For the question that was posed, and many deemed answered, after Weber's day is the supposition that this polytheism he describes between different ideas and factions does indeed leak down into the very foundations of the sciences themselves. The seeds of what some could consider postmodern thought through Einstein's relativity and the modernisms that framed the arts in the 1920s and onward, only a few short years after this lecture. There is no unity at the bottom of the sciences either.
Even if one is not attempting to create a comprehensive body of knowledge across the sciences but is only adjudicating between individual sciences, the problem remains. Even if science is geared toward describing the origins, inner working, and consequences of each god "in the world", how does one choose one's god of science. We have merely created a second-order polytheism, one whose conflicts and turmoils do not seem categorically different from the pantheon of demagoguery that Weber warns against.
It is a difficulty that Weber does not set himself up to answer in this lecture, and one further exacerbated by his closing remarks on theology which I believe seem to do more to draw attention to the weaknesses of his position than to solidify them. As he notes, theology as a science introduces additional arguments and justifications for its value in order to do its work, as he puts it. This does not seem to be an exclusive practice to theology but something common, though perhaps not universally so, to the sciences in general.
Aesthetics, jurisprudence, and political science may not blatantly state that ther subject matter has value, yet it is certainly presupposed at every single point of the investigation. One would not begin to ask the foundational questions associated with a science if they did not have prior reason to do so. This requires some sort of presumption on the part of all involved as to why they are engaged in this operation as a scientific activity. Is this merely to be kept some sort of unspoken secret across researchers, professors, and students?
Such a question may not be entirely fair to Weber, but it does highlight the idiosyncracies value neutrality introduces. Even considering the implications or consequences of art or law for example already indicates some sort of value or worth assessment. One cannot imagine a modern classroom today attempting to describe the inner workings of the god of democracy and the god of fascism respectively without introducing some form of value judgment by which to frame the consequences of becoming an advocate for each. Even if one were to abstract each system of all historical content, there remains consistently and universally value injection when one even begins to identify what would happen if one served such and such a god.
The worship of the god of neutrality is an invitation to a whole host of sins, some of which are far graver than the sins of mere advocacy for one particular side or another.
Yet this does not make Weber's ideal laughable in the same way as one would consider Comte or Bentham's notion of objectivity.
There must needs be something more than polytheistic scuffling between academic departments, and those operating as tendrils of political or parapolitical subterfuge. For this is how we have arrived at the American system as we have it today.
Few are content with reducing the role of pure knowledge to mechanical calculation, or as Weber puts it helping the grocer package vegetables more effectively. Nor should they be.
This would fall into the delusion that has enraptured so many today that there is nothing more to life outside incrementing the conveniences or extravagances of middle class life. The fruits of the admixture of those vague terms: rationalization, capitalism, modernity, bureaucratization.

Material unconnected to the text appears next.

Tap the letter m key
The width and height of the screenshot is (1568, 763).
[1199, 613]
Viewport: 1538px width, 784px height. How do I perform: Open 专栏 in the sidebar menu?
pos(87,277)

The key step to an actual solution is illustrated in Weber's opening remarks on this subject. A bureaucratic academic system will tend most strongly toward promotioneering, careerism, and the war of polytheism (if even in closeted forms). The American academic system is founded upon a brute, capitalistic utilitarianism that precludes the animus of inspiration, of passion.
Whatever its flaws as a plutocratic system, the German university historical was less subject to these pitfalls. It seems to me the only recourse to substantively course correct the dotage of American academia is to detach it from capitalistic and bureaucratic incentive systems. A simplistic, reactionary copy and paste from late nineteenth century Germany would likely not be useful in itself, but a reinstitution of the scientific enterprise as an aristocratic venture, detached from political machinations, may at the very least offer us a way forward. Even if the solutions it may provide to the problems above are not fully articulated here. To reclaim the ideal that sparks human ingenuity, not fully clouded by the miasma of ochlocracy.
The Vocation of Politics
A year after this first lecture, Weber was invited once again to deliver a lecture, this time on politics.

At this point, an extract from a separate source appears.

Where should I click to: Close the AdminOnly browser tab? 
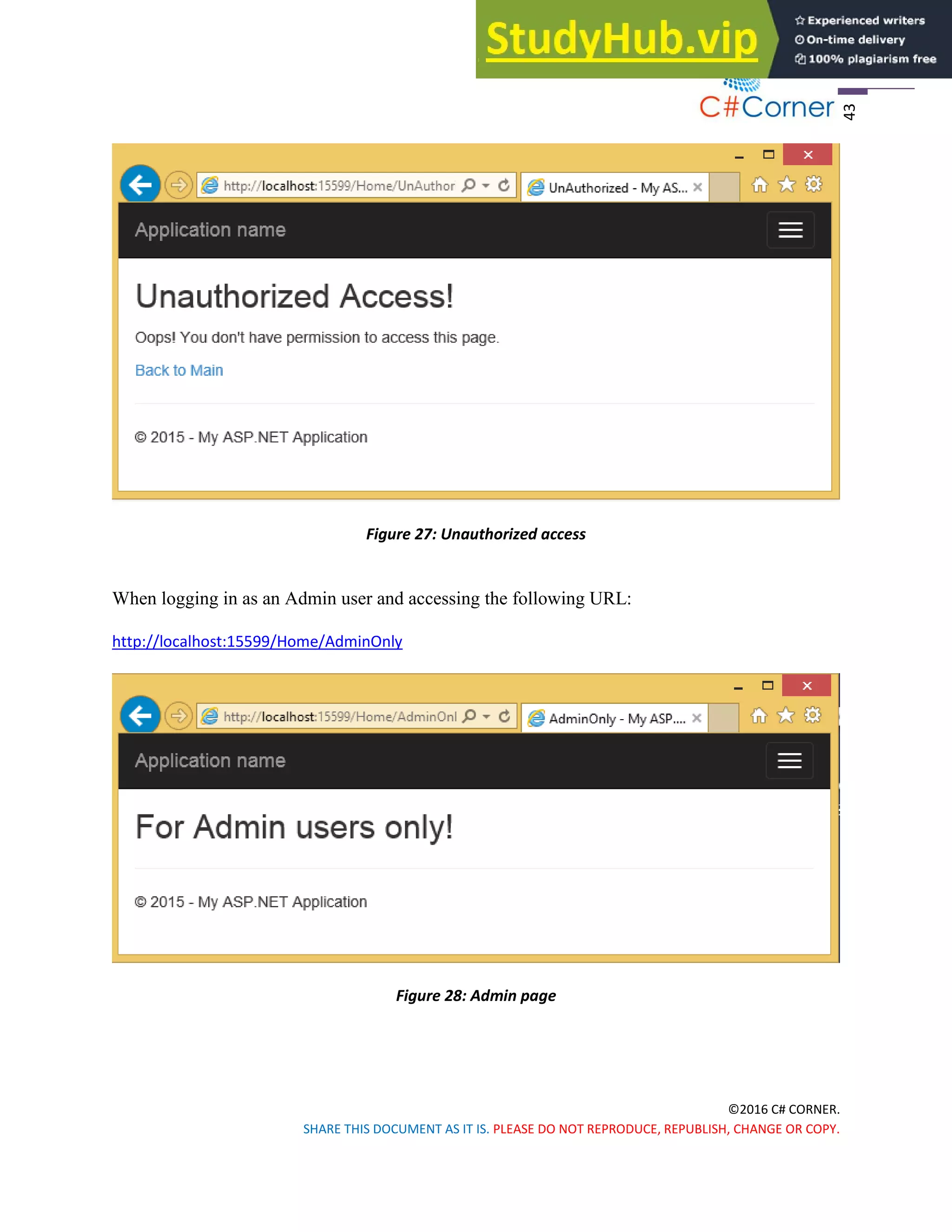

Once again, Weber is not concerned with the answer to political questions themselves (i.e. the content of questions) but rather wants to focus on the meaning of political activity in general.
What does politics (Politik) mean? For the purposes of this lecture, politics should be taken as the "leading, or attempt to influence the leadership of, a political grouping, which today means: a modern state".

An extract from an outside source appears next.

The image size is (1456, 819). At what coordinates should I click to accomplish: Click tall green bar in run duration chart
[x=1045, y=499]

Defining a modern, political state is rather tricky, but Weber opts to define it as an organization which has exclusive, legitimized recourse to violence. It has a monopoly on legitimate violence. The state is the only political entity within a single jurisdiction that can sanction violence.
Thus some have the authority to rule over others by force. This is generally legitimized in three ways: (1) the custom of traditional rule, (2) an exceptional charismatic leader with the "gift of grace" procures this power through demagoguery, and (3) by rule of law, that is a general belief in legal statutes and rational rules that the people submit to.
In the second case, we can say there is a calling to politics. Regardless of other traits, his followers are devoted to him. Prophets and warlords are one kind of this charismatic leader. The other kind are modern, political leaders.
A continuous rule is dependent upon two things: (1) a general submission to the ruler and (2) the rulers possess the force to oversee the populace as necessary. The administration of government may be carried out either by officials who themselves hold instruments of power and resources (e.g. nobility) or officials who do not hold the instruments of power themselves but are lent them by the ruling leadership (e.g. bureaucracy).
The modern state begins to develop when the ruler transfers power from private, decentralized authorities to public, centralized ones. This transition gives rise to the "professional politician" who either seeks to gain access to the levers of power themselves or simply to operate as civil servants within the general administration.
These civil servants or leaders may be independently wealthy, and in this case plutocrats. Or they may not be independently wealthy and thus require an income from political activities. This income may come fees or bribes, brokering their influence to the highest bidder, or they may also come from a fixed-income.
In addition, the increasing rationalization of political administration also brings about specialization which requires a highly-educated and credentialed class who can be expected to operate in specialized political positions. This is dependent in many ways on "professional honor" to keep these bureaucratic agents in check and accountable to the larger system.
The technocratic, political class emerges from a number of sources across the world: the clergy, the educated literati, the court nobility, the gentry (in the English case), and university-trained lawyers. Legal rationalism is critical to the emergence of a rational, modern state and lawyers have grown increasingly powerful in conjunction with the powers of the bureaucratic state.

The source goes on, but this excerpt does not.